Arbeitsauftrag 1 >> Wie viele Hereford-Rinder gibt es laut dem Text über den Hof der Dawydows heute?
Arbeitsauftrag 2 >> Greifen Sie den Text über den Hof der Dawydows auf, und schreiben Sie ihn im Anschluss an seinen letzten Satz weiter.

Die Hereford-Rinder, heute vierhundert an der Zahl, haben sich dem Kalugaer Klima gut angepasst. Mit ihrer dicken Haut, dem dichten Fell und der Unterwolle kann ihnen der russische Frost nichts anhaben. Deshalb sind sie auch das ganze Jahr über im Freien auf offenen Weiden, nur umgeben von einem Elektrozaun. Hühner gibt es auch auf dem Hof, der Verkauf von Eiern bringt zwar keinen sensationellen Gewinn, dafür aber auch keinen Verlust. Gleich neben dem Hühnerstall und den Unterständen für die Rinder legten die Dawydows einen Weg zur Hauptstraße an, ließen eine Hochspannungsleitung bau-en, richteten eine Trafostation und eine Niedervoltleitung ein. In einem eigens dafür gebauten Stall bringen die Kühe ihre Kälber zur Welt.
Foto: Andrej Rudakow
„In diesem Jahr haben wir dort Videokameras installiert. Jetzt können wir dem Kalbungsprozess vom Sofa aus zusehen, wenn wir es denn wollen. Eine ziemlich nützliche Sache! 1998, als wir anfingen, haben wir 20 Prozent der Kälber vor allem wegen der Nachlässigkeit der Arbeiter verloren. ‚Ach, das Kalb ist verreckt‘, sagen die und winken ab. Mit den Kameras haben wir die Kühe im Blickund achten darauf, dass sich jemand um sie kümmert. Seitdem gibt es fast keine Totgeburten mehr.“
Als Städter mussten die Dawydows ihre neue Beschäftigung erst erlernen. Aber dann haben sie sich umso mehr in die Arbeit gestürzt. Sie fahren auf Schulungen, internationale Landwirtschaftskonferenzen und haben Fachzeitschriften aus Amerika abonniert.
Dawydow wundert sich: „Wa-rum machen unsere Landsleute einfach so weiter wie bisher – gerade die Bauern? Sie könnten sich doch zum Beispiel einfach mal hinsetzen und ausrechnen, was für sie von größerem Vorteil ist: ein neuer Elektrozaun, dessen Ausgaben sich nach einer Saison rentiert haben, oder ein Dutzend betrunkener Hirten. Aber es sieht so aus, als ob sich kaum jemand Gedanken macht und schon gar nicht rechnet.“
Es mangelt an Arbeitskräften
Das Dorf Baranowka besteht aus vier neuen Ziegelhäusern, die Dawydow gebaut hat. In einem wohnt er selbst zusammen mit seiner Frau, in einem anderen die Tochter mit dem Schwiegersohn und den fünf Enkeln, in einem die Arbeiter. Die Dawydows leiden wie viele Bauern aus der Region Kaluga unter dem Arbeitskräftemangel. Es ist nicht leicht, in Russland Traktorfahrer und Erntehelfer zu bekommen. Die Leute ziehen weg in die Großstädte, und die paar, die bleiben, sind nicht allzu vertrauenswürdig.

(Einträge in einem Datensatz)
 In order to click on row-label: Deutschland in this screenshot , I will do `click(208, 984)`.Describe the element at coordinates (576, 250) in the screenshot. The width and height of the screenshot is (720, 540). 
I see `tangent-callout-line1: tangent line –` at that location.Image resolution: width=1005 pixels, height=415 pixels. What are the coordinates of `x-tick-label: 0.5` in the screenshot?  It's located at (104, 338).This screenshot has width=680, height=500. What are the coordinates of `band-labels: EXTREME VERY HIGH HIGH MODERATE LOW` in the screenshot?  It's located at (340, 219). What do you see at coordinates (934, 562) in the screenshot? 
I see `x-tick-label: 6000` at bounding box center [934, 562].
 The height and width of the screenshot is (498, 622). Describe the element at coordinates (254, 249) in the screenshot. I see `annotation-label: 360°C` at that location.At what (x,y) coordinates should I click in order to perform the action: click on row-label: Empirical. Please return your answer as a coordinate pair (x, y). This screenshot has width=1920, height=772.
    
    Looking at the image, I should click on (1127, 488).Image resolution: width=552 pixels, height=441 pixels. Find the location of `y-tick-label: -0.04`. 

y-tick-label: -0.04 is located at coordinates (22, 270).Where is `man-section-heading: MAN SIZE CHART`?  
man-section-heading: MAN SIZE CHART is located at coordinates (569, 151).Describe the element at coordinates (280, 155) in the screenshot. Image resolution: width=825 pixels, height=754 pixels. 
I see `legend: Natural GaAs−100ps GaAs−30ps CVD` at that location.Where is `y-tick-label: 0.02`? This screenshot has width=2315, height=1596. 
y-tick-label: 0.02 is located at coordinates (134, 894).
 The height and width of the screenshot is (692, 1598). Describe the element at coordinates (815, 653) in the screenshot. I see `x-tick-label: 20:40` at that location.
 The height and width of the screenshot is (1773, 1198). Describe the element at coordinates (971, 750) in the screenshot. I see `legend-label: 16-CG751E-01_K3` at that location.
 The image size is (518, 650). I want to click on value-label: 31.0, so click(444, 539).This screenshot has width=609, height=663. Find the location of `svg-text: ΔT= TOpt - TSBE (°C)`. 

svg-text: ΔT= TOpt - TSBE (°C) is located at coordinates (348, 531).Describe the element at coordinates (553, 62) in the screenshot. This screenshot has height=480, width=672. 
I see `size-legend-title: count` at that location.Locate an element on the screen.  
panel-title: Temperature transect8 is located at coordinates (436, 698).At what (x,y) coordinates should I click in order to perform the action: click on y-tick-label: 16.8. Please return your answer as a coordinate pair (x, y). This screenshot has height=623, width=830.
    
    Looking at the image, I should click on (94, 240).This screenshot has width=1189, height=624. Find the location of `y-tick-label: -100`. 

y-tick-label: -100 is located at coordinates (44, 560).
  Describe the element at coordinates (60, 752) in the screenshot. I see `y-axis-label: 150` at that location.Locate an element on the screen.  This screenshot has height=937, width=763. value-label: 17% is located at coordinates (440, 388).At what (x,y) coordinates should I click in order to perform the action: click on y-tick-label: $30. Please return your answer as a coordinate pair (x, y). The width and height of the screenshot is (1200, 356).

Ergebnis 1 >> Vierhundert.

Ergebnis 2 >>
Marina bedauert, dass sich die Arbeiter auf ihrem Hof so wenig für die Umgebung interessieren. „Ich bin diejenige, die Blumen vor ihrem Haus angepflanzt hat“, sagt sie. „Doch es ist ihnen einerlei, wenn sie vertrocknen, und ich muss ihnen sogar noch Geld geben, damit sie wenigstens ab und zu mal gießen.“ Baranowka, Einwohnerzahl zehn Personen, ist wieder mit Leben erfüllt. Hier wechseln häufig die Arbeiter, und es kann sogar passieren, dass das kleine Dorf überfallen wird. Und hier arbeiten Andrej und Marina in ihren Gummistiefeln von früh bis spät.
Die von Kolchosen und Sowchosen geprägte russische Landwirtschaft brach mit dem Ende der Sowjetunion zusammen. Den Tiefpunkt erreichte sie im Jahr 1998, als nur noch halb so viel produziert wurde wie 1990. Seitdem stieg die Produktion wieder, hat jedoch immer noch nicht das Niveau von 1990 erreicht.
In den südrussischen Schwarzerdegebieten sind neben russischen auch internationale Großunternehmen tätig, darunter einige deutsche. Der Staat fördert die Landwirtschaft aktiv mit Subventionen, um den Import von Nahrungsmitteln zu reduzieren. Das Wirtschaftsministerium erwartet von 2013 bis 2016 eine durchschnittliche Steigerung der Bruttoagrarerzeugung um jährlich 3,6 Prozent. Insbesondere die Fleischerzeugung legte dank Subventionen stark zu, und auch die Prognosen für die nächsten Jahre stehen gut. In diesem Jahr wird eine Produktion von 8,5 Millionen Tonnen Schlachvieh erwartet, bis zum Jahr 2016 sollen es 9,6 Millionen Tonnen sein.